SCFE is a disorder of the hip that typically occurs in adolescents, more so in boys. It tends to happen more frequently in obese children or children who experience rapid growth spurts. For reasons that are not quite understood, the ball at the upper end of the femur (the “thigh bone”) slips off in a backward direction due to weakness of the metaphysis, or “growth plate.” This misplacement creates a bump or spur on the junction of the ball and neck of the femur, creating a hip or femoro-acetabular impingement (FAI). If left untreated, FAI eventually leads to early hip arthritis.

Alec came to see Dr. Harish Hosalkar about his condition. Hosalkar is the director of the Joint Preservation and Deformity Correction program at Paradise Valley Hospital, and he is very experienced in treating young adults with FAI like Alec. At the hospital’s San Diego Spine & Joint Center, Dr. Hosalkar performed a complex, two-stage hip preservation and reconstructive surgery on Alec, where he carefully removed implants from a prior procedure, and then “sculptured” the bones to restore the anatomy and morphology of Alec’s hips. The doctor also took care to repair the surrounding cartilage and labrum. Alec’s right hip in particular offered a challenge to Dr. Hosalkar. He had to perform a procedure called “allograft cartilage grafting” using preserved cartilage. “Without this surgery, I would have needed a hip replacement within a few years,” explained Alec. “Having this done has pushed back the need for that many more years down the road.”

The procedures were a success. After a few months, Alec is virtually free of the pain and limitations his disease caused him. After a bit of strengthening and physical rehabilitation, Alec is looking forward to once again practicing and teaching Taekwondo. “The following year I planned on taking a Taekwondo cultural and training tour through Korea and China,” says Alec. “I am very excited about this, and Dr. Hosalkar worked with me and made sure we had the surgery done the end of the year so I would be able to recover fully and go on this trip.”
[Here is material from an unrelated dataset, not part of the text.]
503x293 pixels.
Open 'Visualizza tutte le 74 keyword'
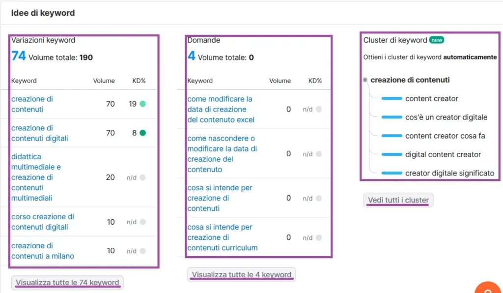pos(67,283)
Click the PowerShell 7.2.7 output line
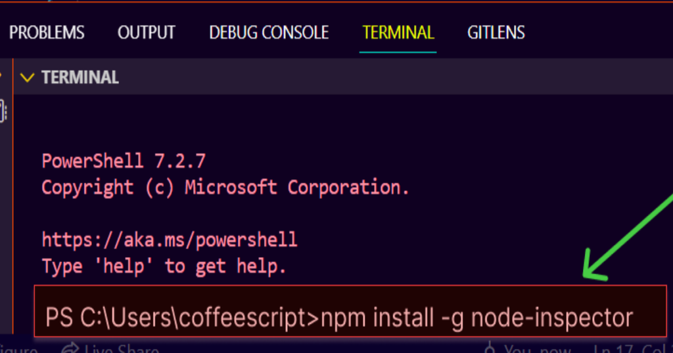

The San Diego Spine & Joint Center at Paradise Valley Hospital is one of the most unique units in San Diego County. Based on healing design, the unit was constructed to resemble a seaside village with a boardwalk for therapeutic strolls and family-centered meals and lounge. Patients are encouraged to wear comfortable clothes from home and a guest can stay overnight with the patient upon request.